* REQUIRED WORK: Starting at the first line and ending at the last, repeat the material word for word.

* DATA FOR THIS TASK:
--- START ---

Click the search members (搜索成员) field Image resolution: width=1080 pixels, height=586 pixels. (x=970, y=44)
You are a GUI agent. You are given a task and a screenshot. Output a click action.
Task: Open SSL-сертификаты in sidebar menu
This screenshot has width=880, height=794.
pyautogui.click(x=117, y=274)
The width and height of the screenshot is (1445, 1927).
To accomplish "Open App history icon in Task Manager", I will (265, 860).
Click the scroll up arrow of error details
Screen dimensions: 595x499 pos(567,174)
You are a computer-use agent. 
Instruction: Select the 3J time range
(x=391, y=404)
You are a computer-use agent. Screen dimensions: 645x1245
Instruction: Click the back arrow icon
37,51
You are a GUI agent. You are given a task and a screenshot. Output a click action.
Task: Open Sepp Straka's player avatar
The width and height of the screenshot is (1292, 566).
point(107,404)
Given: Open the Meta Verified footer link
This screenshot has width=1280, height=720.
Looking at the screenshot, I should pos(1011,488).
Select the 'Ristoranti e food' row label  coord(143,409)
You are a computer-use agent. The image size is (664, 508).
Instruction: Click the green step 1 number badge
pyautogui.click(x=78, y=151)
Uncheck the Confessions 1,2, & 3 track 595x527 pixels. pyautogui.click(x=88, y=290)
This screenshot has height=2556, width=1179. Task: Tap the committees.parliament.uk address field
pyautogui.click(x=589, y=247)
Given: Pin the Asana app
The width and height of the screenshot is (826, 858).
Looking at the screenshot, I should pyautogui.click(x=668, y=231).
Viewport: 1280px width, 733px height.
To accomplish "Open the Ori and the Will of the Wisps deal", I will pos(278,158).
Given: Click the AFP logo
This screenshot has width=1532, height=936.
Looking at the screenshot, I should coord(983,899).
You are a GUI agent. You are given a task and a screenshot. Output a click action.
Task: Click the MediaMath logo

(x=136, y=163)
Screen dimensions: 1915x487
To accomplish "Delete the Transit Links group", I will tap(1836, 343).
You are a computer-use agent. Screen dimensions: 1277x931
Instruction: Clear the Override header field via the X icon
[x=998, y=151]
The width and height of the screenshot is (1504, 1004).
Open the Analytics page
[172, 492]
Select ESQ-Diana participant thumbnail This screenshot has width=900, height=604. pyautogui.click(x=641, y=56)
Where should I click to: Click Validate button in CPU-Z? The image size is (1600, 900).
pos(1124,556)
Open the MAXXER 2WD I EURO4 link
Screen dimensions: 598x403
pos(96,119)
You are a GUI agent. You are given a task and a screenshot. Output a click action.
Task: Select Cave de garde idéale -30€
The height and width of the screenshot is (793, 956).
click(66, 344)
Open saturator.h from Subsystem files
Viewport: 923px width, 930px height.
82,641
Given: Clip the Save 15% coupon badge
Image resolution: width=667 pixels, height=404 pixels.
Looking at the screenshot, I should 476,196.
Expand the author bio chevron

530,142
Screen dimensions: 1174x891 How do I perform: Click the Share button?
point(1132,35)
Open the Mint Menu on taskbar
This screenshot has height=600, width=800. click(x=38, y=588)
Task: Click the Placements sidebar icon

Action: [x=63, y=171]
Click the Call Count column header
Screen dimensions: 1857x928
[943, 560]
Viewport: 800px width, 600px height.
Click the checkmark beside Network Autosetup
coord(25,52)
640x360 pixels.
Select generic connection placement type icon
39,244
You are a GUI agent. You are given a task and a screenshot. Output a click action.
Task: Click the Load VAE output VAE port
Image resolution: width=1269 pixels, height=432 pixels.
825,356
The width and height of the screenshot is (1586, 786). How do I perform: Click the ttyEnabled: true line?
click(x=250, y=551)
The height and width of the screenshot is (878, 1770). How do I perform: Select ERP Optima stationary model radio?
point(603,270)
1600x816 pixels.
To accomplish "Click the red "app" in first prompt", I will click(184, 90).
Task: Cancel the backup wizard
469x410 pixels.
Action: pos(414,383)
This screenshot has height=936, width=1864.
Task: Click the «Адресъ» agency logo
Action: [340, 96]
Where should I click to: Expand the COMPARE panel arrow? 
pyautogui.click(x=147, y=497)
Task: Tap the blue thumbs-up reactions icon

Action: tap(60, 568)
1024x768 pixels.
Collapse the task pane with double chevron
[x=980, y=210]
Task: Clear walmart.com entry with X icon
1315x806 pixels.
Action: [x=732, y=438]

--- END ---

* ANSWER BOX:
Click the search members (搜索成员) field Image resolution: width=1080 pixels, height=586 pixels. (x=970, y=44)
You are a GUI agent. You are given a task and a screenshot. Output a click action.
Task: Open SSL-сертификаты in sidebar menu
This screenshot has width=880, height=794.
pyautogui.click(x=117, y=274)
The width and height of the screenshot is (1445, 1927).
To accomplish "Open App history icon in Task Manager", I will (265, 860).
Click the scroll up arrow of error details
Screen dimensions: 595x499 pos(567,174)
You are a computer-use agent. 
Instruction: Select the 3J time range
(x=391, y=404)
You are a computer-use agent. Screen dimensions: 645x1245
Instruction: Click the back arrow icon
37,51
You are a GUI agent. You are given a task and a screenshot. Output a click action.
Task: Open Sepp Straka's player avatar
The width and height of the screenshot is (1292, 566).
point(107,404)
Given: Open the Meta Verified footer link
This screenshot has width=1280, height=720.
Looking at the screenshot, I should pos(1011,488).
Select the 'Ristoranti e food' row label  coord(143,409)
You are a computer-use agent. The image size is (664, 508).
Instruction: Click the green step 1 number badge
pyautogui.click(x=78, y=151)
Uncheck the Confessions 1,2, & 3 track 595x527 pixels. pyautogui.click(x=88, y=290)
This screenshot has height=2556, width=1179. Task: Tap the committees.parliament.uk address field
pyautogui.click(x=589, y=247)
Given: Pin the Asana app
The width and height of the screenshot is (826, 858).
Looking at the screenshot, I should pyautogui.click(x=668, y=231).
Viewport: 1280px width, 733px height.
To accomplish "Open the Ori and the Will of the Wisps deal", I will pos(278,158).
Given: Click the AFP logo
This screenshot has width=1532, height=936.
Looking at the screenshot, I should coord(983,899).
You are a GUI agent. You are given a task and a screenshot. Output a click action.
Task: Click the MediaMath logo

(x=136, y=163)
Screen dimensions: 1915x487
To accomplish "Delete the Transit Links group", I will tap(1836, 343).
You are a computer-use agent. Screen dimensions: 1277x931
Instruction: Clear the Override header field via the X icon
[x=998, y=151]
The width and height of the screenshot is (1504, 1004).
Open the Analytics page
[172, 492]
Select ESQ-Diana participant thumbnail This screenshot has width=900, height=604. pyautogui.click(x=641, y=56)
Where should I click to: Click Validate button in CPU-Z? The image size is (1600, 900).
pos(1124,556)
Open the MAXXER 2WD I EURO4 link
Screen dimensions: 598x403
pos(96,119)
You are a GUI agent. You are given a task and a screenshot. Output a click action.
Task: Select Cave de garde idéale -30€
The height and width of the screenshot is (793, 956).
click(66, 344)
Open saturator.h from Subsystem files
Viewport: 923px width, 930px height.
82,641
Given: Clip the Save 15% coupon badge
Image resolution: width=667 pixels, height=404 pixels.
Looking at the screenshot, I should 476,196.
Expand the author bio chevron

530,142
Screen dimensions: 1174x891 How do I perform: Click the Share button?
point(1132,35)
Open the Mint Menu on taskbar
This screenshot has height=600, width=800. click(x=38, y=588)
Task: Click the Placements sidebar icon

Action: [x=63, y=171]
Click the Call Count column header
Screen dimensions: 1857x928
[943, 560]
Viewport: 800px width, 600px height.
Click the checkmark beside Network Autosetup
coord(25,52)
640x360 pixels.
Select generic connection placement type icon
39,244
You are a GUI agent. You are given a task and a screenshot. Output a click action.
Task: Click the Load VAE output VAE port
Image resolution: width=1269 pixels, height=432 pixels.
825,356
The width and height of the screenshot is (1586, 786). How do I perform: Click the ttyEnabled: true line?
click(x=250, y=551)
The height and width of the screenshot is (878, 1770). How do I perform: Select ERP Optima stationary model radio?
point(603,270)
1600x816 pixels.
To accomplish "Click the red "app" in first prompt", I will click(184, 90).
Task: Cancel the backup wizard
469x410 pixels.
Action: pos(414,383)
This screenshot has height=936, width=1864.
Task: Click the «Адресъ» agency logo
Action: [340, 96]
Where should I click to: Expand the COMPARE panel arrow? 
pyautogui.click(x=147, y=497)
Task: Tap the blue thumbs-up reactions icon

Action: tap(60, 568)
1024x768 pixels.
Collapse the task pane with double chevron
[x=980, y=210]
Task: Clear walmart.com entry with X icon
1315x806 pixels.
Action: [x=732, y=438]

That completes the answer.